Bandeira do Brasil, ninguém te manchará ou O homem que amou o Brasil (MUITOS GATILHOS!)

 

Pra mamãe, 

que amou o Brasil o suficiente pra não deixar manchar a bandeira

"Mas se ergues da justiça a clava forte". "Não temes quem te adora a própria morte". "Vai pedir bença pro tio". Entre frases do hino e e de roteiro, sim, acabei de assistir o filme sobre Carlos Mariguella, dirigido por Wagner Moura e contado por Seu Jorge através de sua encarnação do revolucionário. Pretendo contar como os acontecimentos dos dias e das horas anteriores me prepararam para o que eu teria de ver. Talvez eu possa afirmar que comecei a me deparar a partir do dia do assassinato de Mariguella tudo o que o filme mostraria, incisiva e duramente, quatro dias depois. Posso afirmar que apenas no dia 4 de Novembro de 2021 começaria a conceber, em plena calçada em que fora executado, o que este ser humano representou, e o faria apenas por ouvir pessoas como ele, em todos os sentidos, contando dele.

Como qualquer experiência densa, não sabia o tamanho do que digeria enquanto no momento em que vivia. Pois o que digeria eram homens pretos falando de um outro homem preto que não só por muito tempo fora apagado enquanto tal mas em torno do qual só apareciam homens brancos falando de sua memória. O que digeria era homens pretos lembrando que, no fim, ao lutar por igualdade sócio econômica Mariguella, na verdade, lutava por igualdade racial, por motivos que sabemos muito bem. Quem sobressaiu ao reforçar tanto as feridas que o herói nomeou quanto a infeliz coincidência que permanece foi o ativista e entregador de aplicativos Paulo Gallo, que falou do suposto passado ao qual Mariguella pertenceu mencionar a precarização do trabalho de hoje em dia. Quando escutamos este ativista, sem hesitar, descrevendo a empresa IFood como “uma máquina de moer preto”, não precisamos nos perguntar quem está por trás desta anulação, não é mesmo?

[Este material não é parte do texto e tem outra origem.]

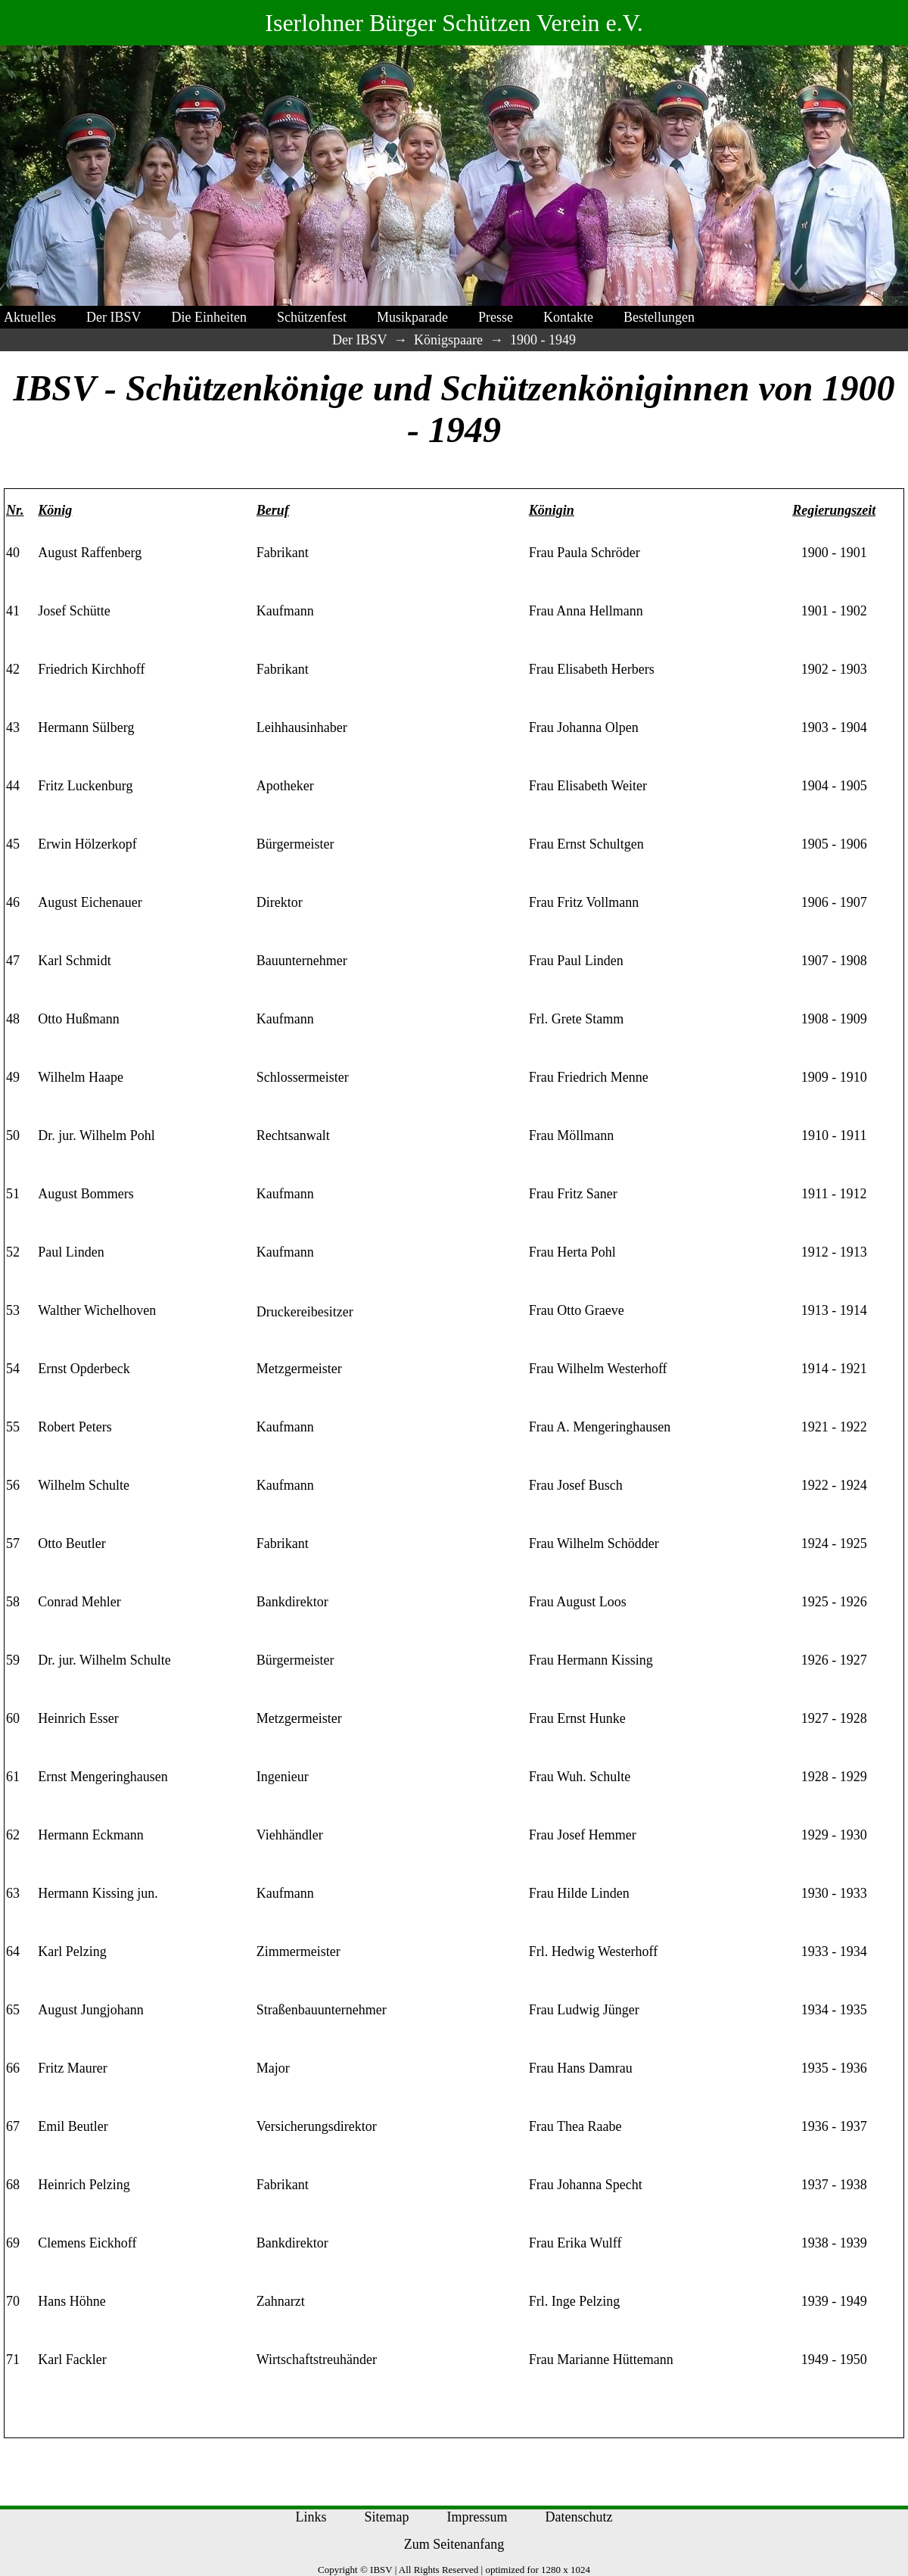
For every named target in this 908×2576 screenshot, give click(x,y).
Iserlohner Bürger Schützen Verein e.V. (453, 22)
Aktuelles (30, 317)
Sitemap (387, 2517)
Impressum (477, 2517)
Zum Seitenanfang (454, 2544)
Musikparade (412, 317)
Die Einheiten (209, 317)
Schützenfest (312, 317)
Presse (495, 317)
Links (311, 2517)
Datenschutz (579, 2517)
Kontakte (568, 317)
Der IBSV (113, 317)
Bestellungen (659, 317)
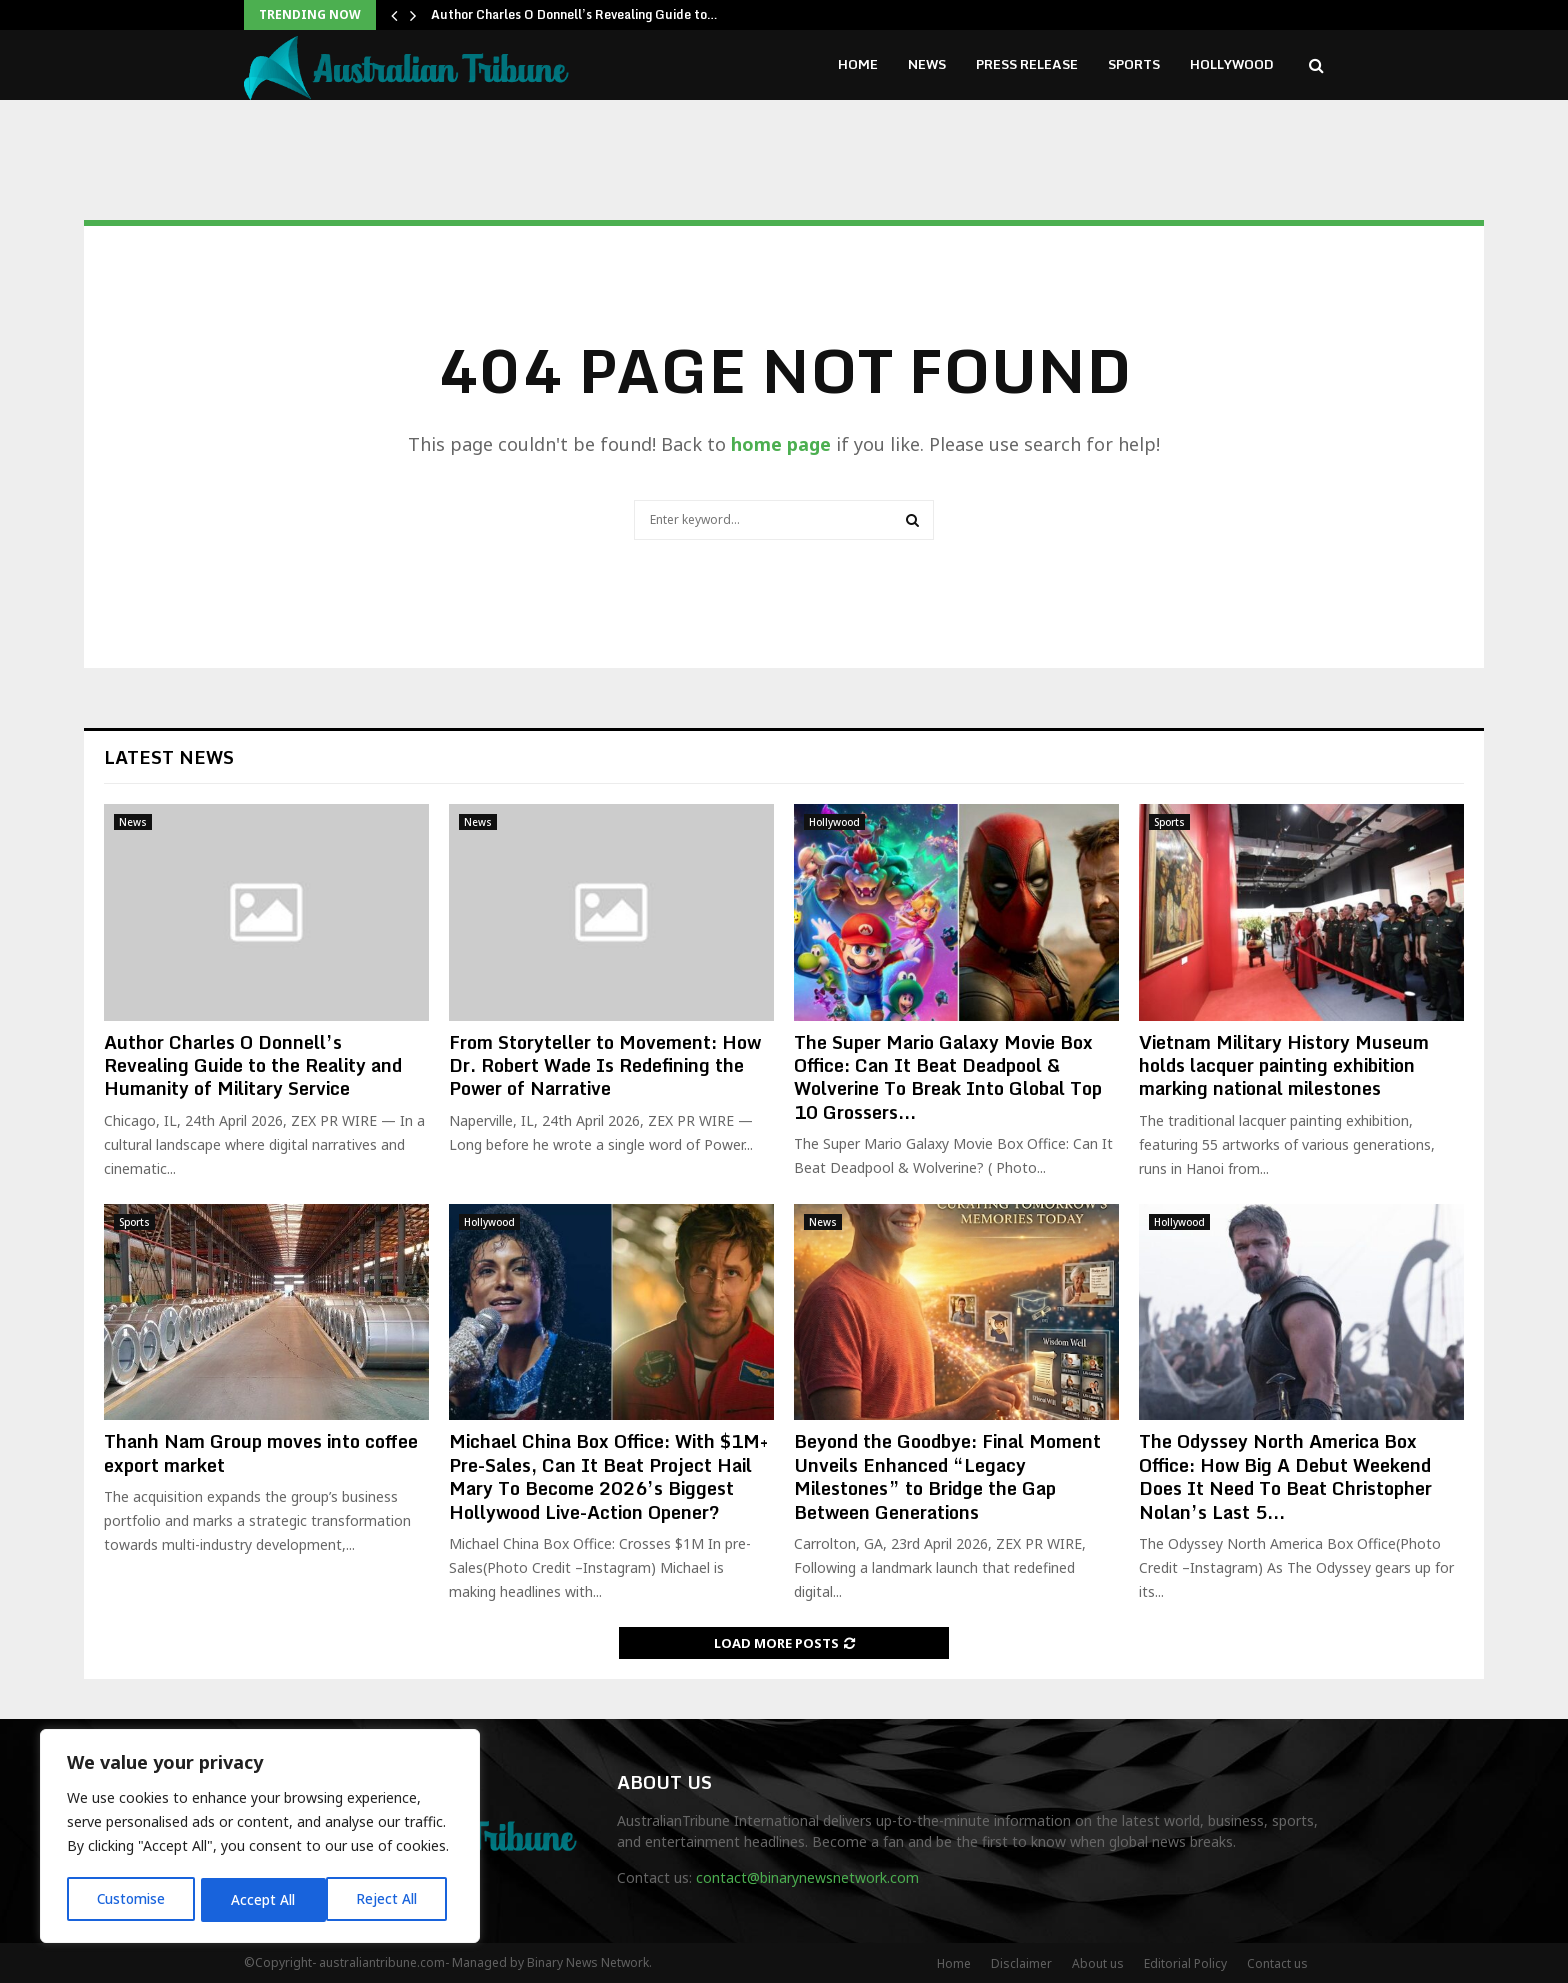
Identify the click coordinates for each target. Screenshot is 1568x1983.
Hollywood (1232, 64)
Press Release (1027, 64)
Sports (1134, 64)
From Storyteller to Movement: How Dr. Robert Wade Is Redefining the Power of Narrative (605, 1065)
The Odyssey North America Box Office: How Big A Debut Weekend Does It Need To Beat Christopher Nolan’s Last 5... (1285, 1476)
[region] (260, 1838)
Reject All (263, 1899)
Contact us (1277, 1963)
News (927, 64)
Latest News (169, 757)
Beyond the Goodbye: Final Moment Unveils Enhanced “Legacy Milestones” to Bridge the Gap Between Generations (947, 1476)
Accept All (392, 1899)
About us (1098, 1963)
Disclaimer (1021, 1963)
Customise (131, 1899)
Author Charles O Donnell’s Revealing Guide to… (574, 14)
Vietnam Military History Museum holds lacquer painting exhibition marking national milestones (1284, 1065)
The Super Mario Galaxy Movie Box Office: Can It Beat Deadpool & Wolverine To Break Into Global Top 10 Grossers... (948, 1077)
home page (781, 444)
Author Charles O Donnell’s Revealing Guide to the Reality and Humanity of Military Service (253, 1065)
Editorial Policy (1185, 1963)
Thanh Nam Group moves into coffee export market (261, 1452)
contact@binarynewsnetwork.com (807, 1877)
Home (858, 64)
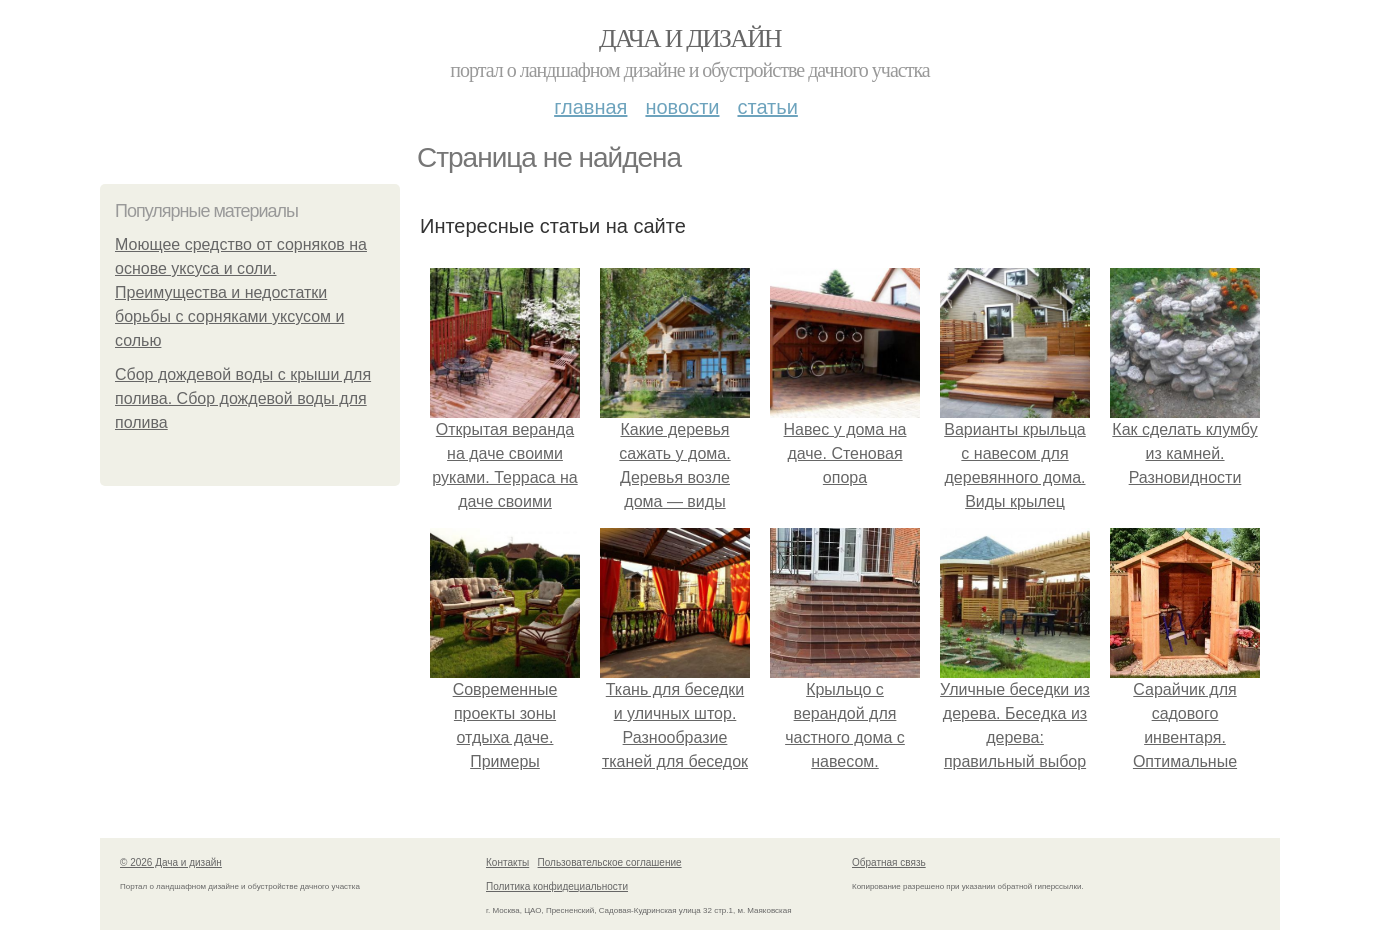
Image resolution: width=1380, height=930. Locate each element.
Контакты (507, 862)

Gallo, justamente, foi este pra quem se rebelar contra o Ifood e levantar uma manifestação de seus colegas de trabalho foi só o começo. Ele também, meses antes de estar no microfone na Alameda Casa Branca, foi lá na Avenida Santo Amaro dizer que não aceitava um assassino de índio e preto ser exaltado na sua cara e na cara de seu trabalho como um símbolo universal para a nacionalidade brasileira. Não aceitava ser pisado duas vezes, pelo Ifood e pelo imaginário racista, tão racista quanto qualquer apartheid declarado, brasileiro. Que bom que Gallo quase chorou ao dizer “tá doendo!” sobre passar por tudo que a estátua que queimou materializa, materializa infelizmente, pois ainda está lá. Em uma ação articulada e calculada com o grupo “Revolução Periférica”, Gallo e ativistas como ele, assim como a inquisição fazia nos países ibéricos e na colônia feita Brasil, reuniram materiais inflamáveis em torno da estátua (a qual, reparem, fica isolada em uma praça que mal tem adesão do público) de modo a concentrar nela o fogo que seria ateado. Um gesto simbólico que, provavelmente pré-programado e sem dúvida direcionado, como toda ação organizada carregava uma mensagem auto-explicativa e até didática. Atear fogo chega a ser um gesto didático diante da burrice, perversidade, de erguer monumentos para assassinos. Afinal, o Brasil não é quem veio para ele de livre espontânea vontade, o Brasil é quem estava nele antes do nome e quem foi sequestrado para ele depois do nome. Ou para você Brasil é quem matou o país?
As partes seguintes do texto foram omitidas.